From my brief readings, most of the heavy metals concentrations in organics comes from livestock manures first and foremost. So lets start there.

It is still unclear how heavy metals make their way into livestock manure (the main ingredient for organic farmers ferts). There is much speculation that the lack of standards in animal feed has caused the problem. Producing animal feeds with little testing and low standards/regulations on acceptable testing levels may have an effect on the heavy metal concentrations in the manure. More research is needed to understand how the heavy metals testing standards of lifestock food affects the heavy metals concentration in their manure that end up in organic farm-produced human foods. As we know, lifestock usually eat feed that doesnt pass human standards. Human standards are much more stringent than that of animal feed standards, what may be unfit for human consumption may pass the test for animal consumption. For example, animal feeds often contain rye,wheat, oats, or barley that doesnt pass human standards. So we can reason to assume that since standards for animal feed are so poor, animal poop may have higher levels of heavy metals than compost from leftover human food compost.

Since most organic farmers for profit get the bulk of their ferts from livestock manures, and there is so little regulations on the animal feed market with lower standards than that of human consumption. I would partially agree and say that yes,
there is a higher chance for heavy metal concentrations in large scale organic farming soils.

However, I would also stipulate that the average home organics gardener in the same air quality conditions, may have lower heavy metal concentrations than organic farming, synthetic farming, or small scall synthetic gardening on average.

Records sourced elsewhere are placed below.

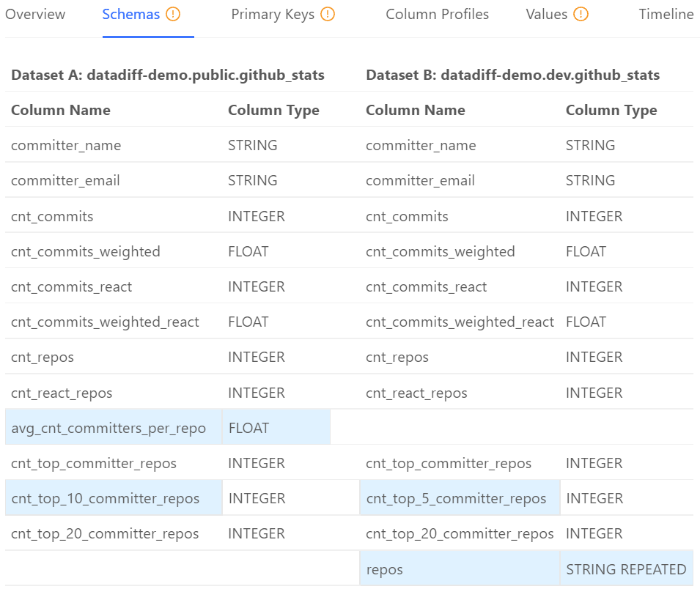Click the warning icon beside Primary Keys

327,14
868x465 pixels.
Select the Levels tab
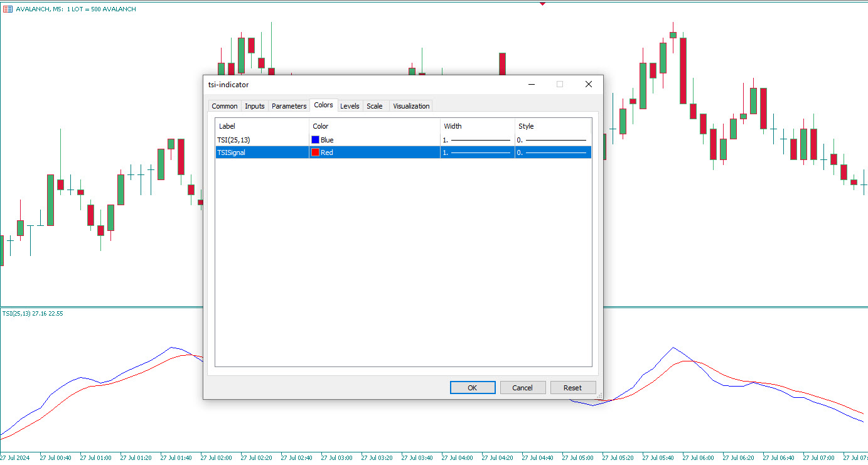(x=350, y=106)
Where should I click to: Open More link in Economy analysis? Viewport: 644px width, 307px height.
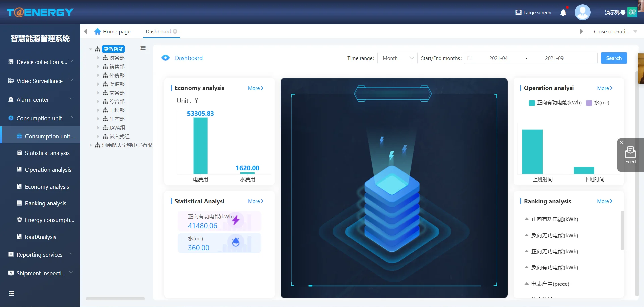(255, 88)
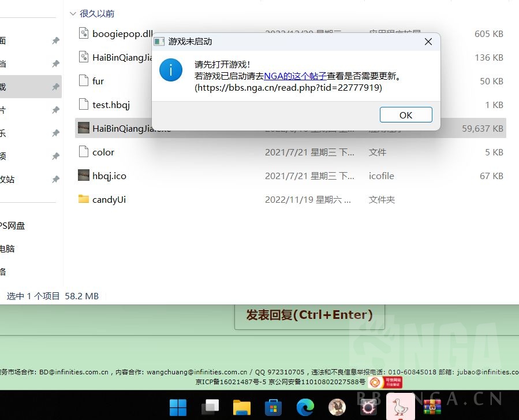Screen dimensions: 519x420
Task: Launch Microsoft Edge from the taskbar
Action: 305,407
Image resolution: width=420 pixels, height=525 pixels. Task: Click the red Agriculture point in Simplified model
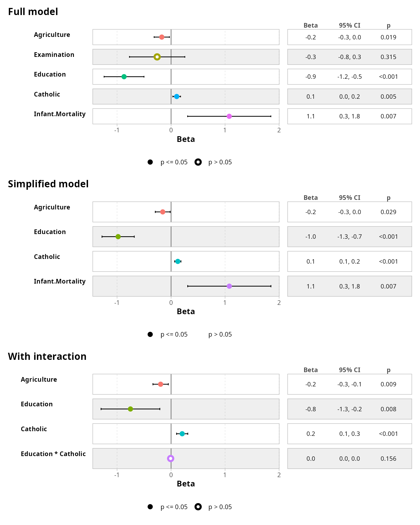(163, 212)
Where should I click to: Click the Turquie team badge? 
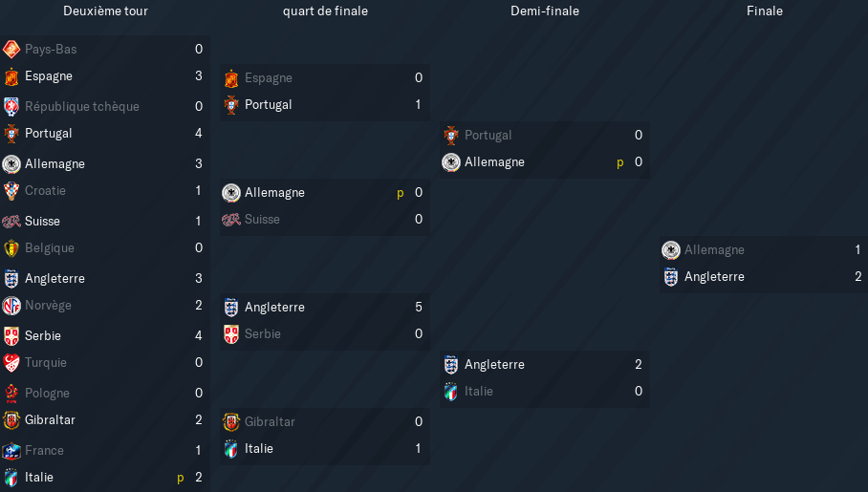pyautogui.click(x=11, y=362)
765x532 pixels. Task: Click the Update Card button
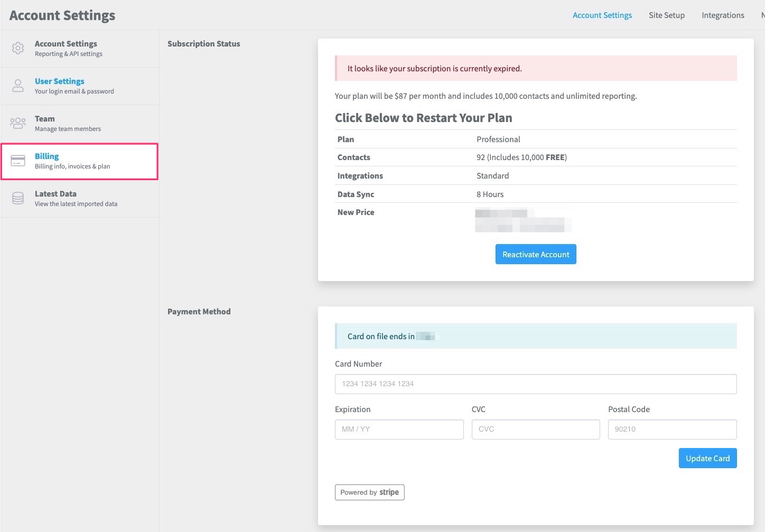(x=707, y=459)
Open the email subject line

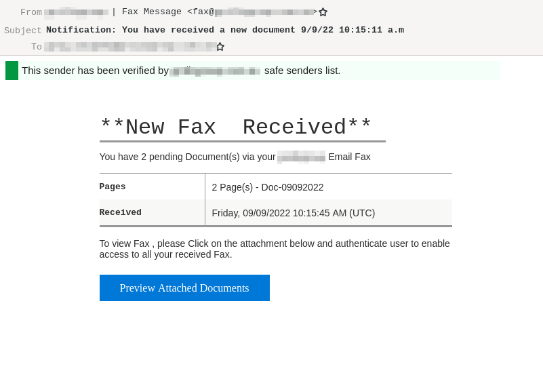click(224, 30)
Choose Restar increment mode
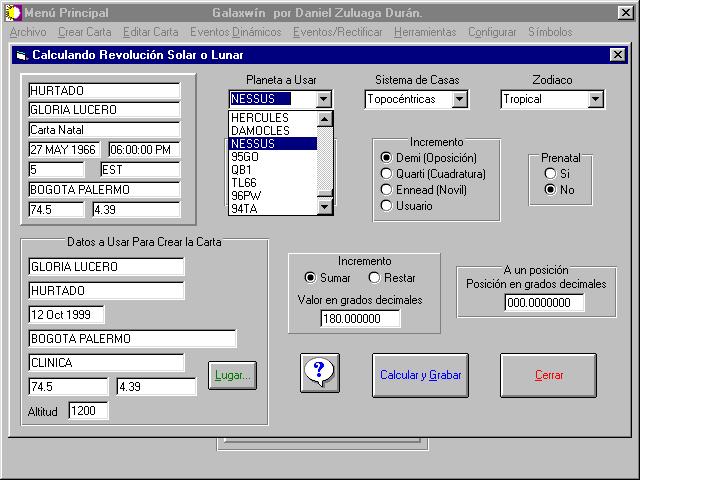Viewport: 723px width, 489px height. [375, 278]
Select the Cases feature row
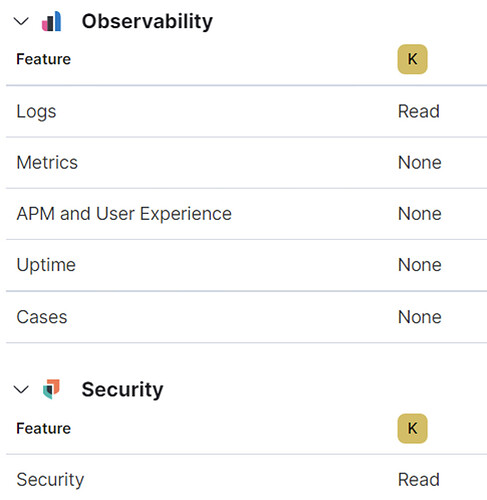 coord(246,317)
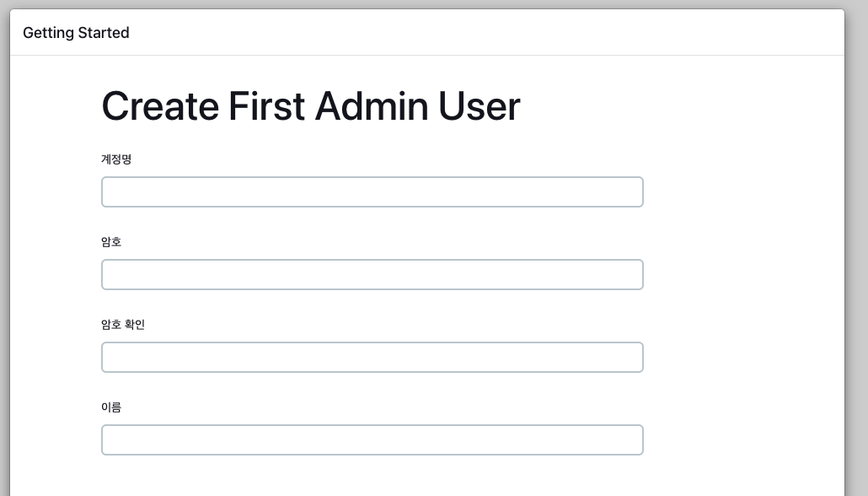Select the 암호 확인 input field

[x=372, y=357]
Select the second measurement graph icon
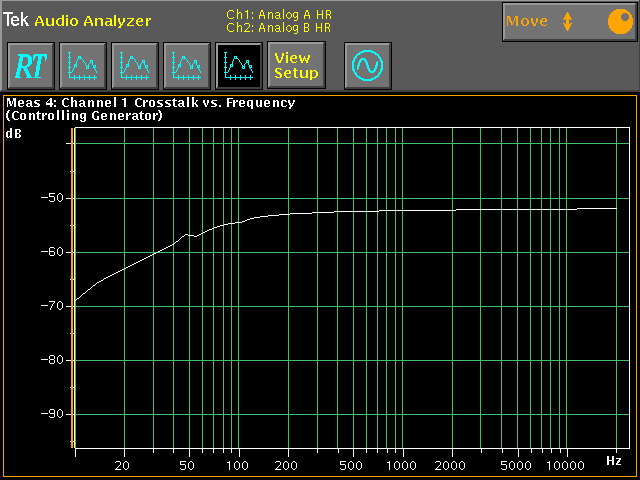This screenshot has height=480, width=640. pos(134,66)
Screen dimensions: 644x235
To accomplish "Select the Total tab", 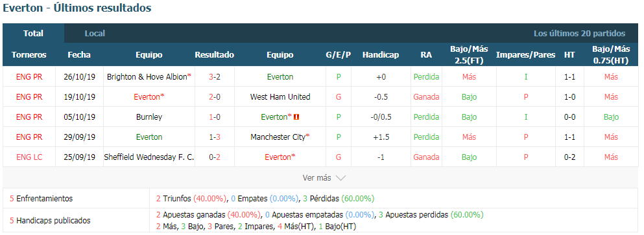I will pos(33,34).
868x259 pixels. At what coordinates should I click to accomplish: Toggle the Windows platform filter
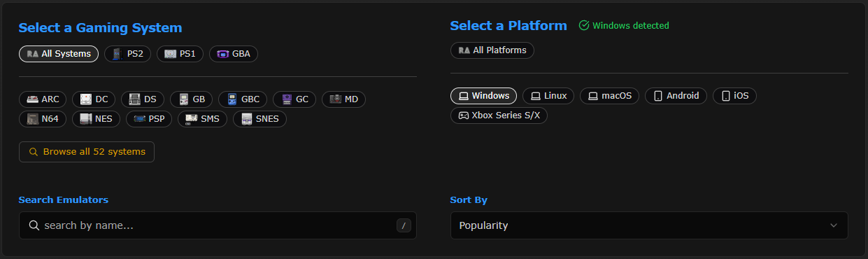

This is in part due to the fact that most home organic gardeners have a higher propensity to use ferts that derive mostly from discarded human grade food and un-tampered yard compost (lawn clippings and wood free from chemical pesticides and other harmful compoound).

Interesting bit you mentioned so I tried to do my research for my own benefit. In summary of my readings I would say the verdict is not yet conclusive on organic ferts and more targetted studies must be brought to light before we can say for sure. I would not say that anything is proven as of yet. The case of the organic home gardener is not the same as the for profit organic farmer. While I would agree livestock maneur ferts derived from processed feed (the backbone of most for-profit organic produce) may possess heavy metal concentrations that are higher than that within synthetic ferts, I would also say the same cannot be said for the smaller scale organic ferts that derive from human graded food compost.

Considering this, I will be refraining from using livestock manures in my organic fertilizers and will instead focus on using composts full of human grade food waste and well sourced, untampered and untreated, yard clippings from my own residence. But I may also add that should I have chickens and those chickens only eat insects and seeds available form my yard that I would also consider using their manure as compost, as I am well aware of the heavy metals content of my yard; having my soil tested every other year and not using chemical treatments.